In 1998, Larry Page and Sergey Brin built BackRub, which ranked pages by counting which other pages linked to them. They called the score PageRank. The model was grounded in the idea that if a lot of trustworthy people pointed at a page, the page was probably worth your time.


In 2026, the new reader is a language model, and it is reading on behalf of someone who will never visit your site. It pulls your docs into a context window, ranks you against three competitors it found in the same query, and returns a verdict. Your actual buyer reads the verdict instead of the page.


Let's look at this scenario:


Consider a buyer asking [insert any AI model] which auth provider to use for a B2B SaaS.   

For a B2B SaaS, these are the top three choices based on your specific goal:

  • X: Best for Enterprise Deals. It is the industry standard for quickly adding SAML SSO and SCIM provisioning to close large corporate contracts.

  • Y: Best for Scaling Startups. It offers the most generous free tier (10k+ users) and built-in multi-tenancy (Organizations) that feels native, not bolted on.

  • Z: Best for Self-Service. It provides a pre-built Admin Portal where your customers can manage their own team members, roles, and SSO settings without you writing extra code.”


Your product isn't on the list, so you check the citations. The model leaned on a 2023 forum post that calls your auth flow complex and missed the rewrite engineers shipped six months ago. The post still ranks because nothing has displaced it. The model read a stale opinion of your product instead of your docs, and handed that opinion to your buyer with full confidence.

Problem


Whether a model is recommending you to a human asking AI models for software, or a coding agent is deciding whether to integrate your API, or a payment AI agent is shopping for a vendor at 3am, the loop is identical. A machine is reading your content and making a call.


This is a readability problem that goes beyond marketing, SEO, and developer experience. Machines are bad readers with strong opinions. They cite the third-best source and write you out of the answer with total confidence. Most companies are entering the decade where software revenue gets decided in a layer they cannot see.

Thesis


Scope is the instrumentation layer. We run your product through the machines that now make decisions for you, and we tell you what they saw. For this memo, we will focus primarily on agentic search for B2B software. The consumer side is worth noting, but the dynamics are worth their own document.

Product discovery in AI Search


On the discovery side, we simulate the queries your buyers are typing into AI models. We measure how often you show up, who shows up next to you, which sources the models cite when they answer, and whether any of it holds week to week. You learn whether you are the recommendation or invisible, and which domains are underwriting your competitors' answers.


We show you what to fix before you publish.


People call this Generative Engine Optimization (GEO) or Answer Engine Optimization (AEO). Scope traces the full path: which queries the model considers, which sources it pulls in, who gets cited, who gets mentioned, and who shows up in the final answer. We believe that only scoring the outcome of AI search visibility is not enough.

Agent Experience (AX)


The pipeline is collapsing from human-asks-model-asks-product into agent-asks-agent.

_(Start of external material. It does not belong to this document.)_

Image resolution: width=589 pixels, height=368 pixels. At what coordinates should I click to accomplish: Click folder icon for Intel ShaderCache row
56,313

On the agent side, we point real browsing and coding agents at your product, the way a customer's agent would. Sign up. Authenticate. Try to get value. We watch where they stall, which docs they misread, and which tool calls fail. Why agents quietly close the tab and move on to other tasks.


Then we hand you a list of fixes so specific your engineer can ship them before lunch.

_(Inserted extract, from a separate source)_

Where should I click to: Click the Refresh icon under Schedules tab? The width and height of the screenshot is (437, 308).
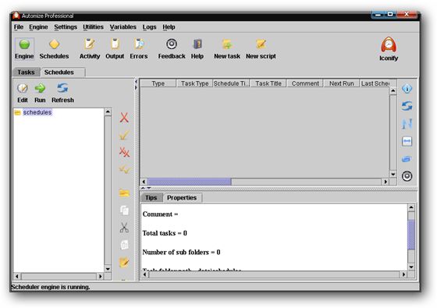[x=62, y=88]
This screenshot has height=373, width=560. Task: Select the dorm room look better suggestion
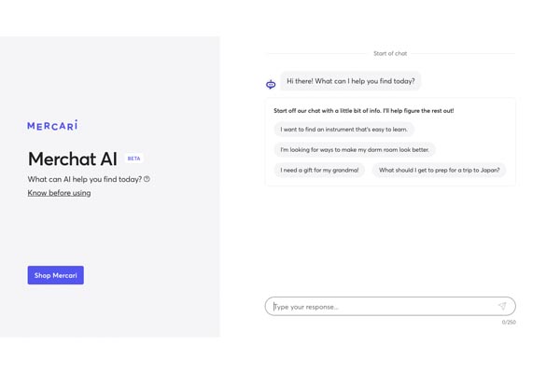click(355, 149)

Instead of vague suggestions like "improve user experience," Scope gives you the exact API tweaks, doc rewrites, auth flow adjustments, and error messages that agents can actually parse. These are the kind of changes that make agents stop ignoring your product.

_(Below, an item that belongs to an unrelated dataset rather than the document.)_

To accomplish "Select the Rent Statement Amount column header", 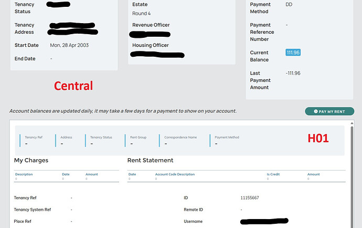I will coord(313,174).
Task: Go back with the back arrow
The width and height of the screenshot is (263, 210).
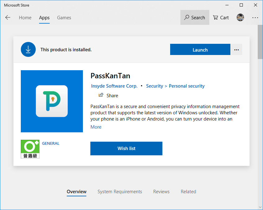Action: click(x=8, y=17)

Visibility when a model is talking about you and usability when a model is using you. We document the gap between what your product is and what the machines think it is. Then we help you close it.

Why now


We've collected some signals:

  • Agent traffic is climbing fast everywhere it gets measured, in some places already past half of activity.

  • Payments rails are being rebuilt for agentic transactions.

  • The biggest SaaS companies are going headless.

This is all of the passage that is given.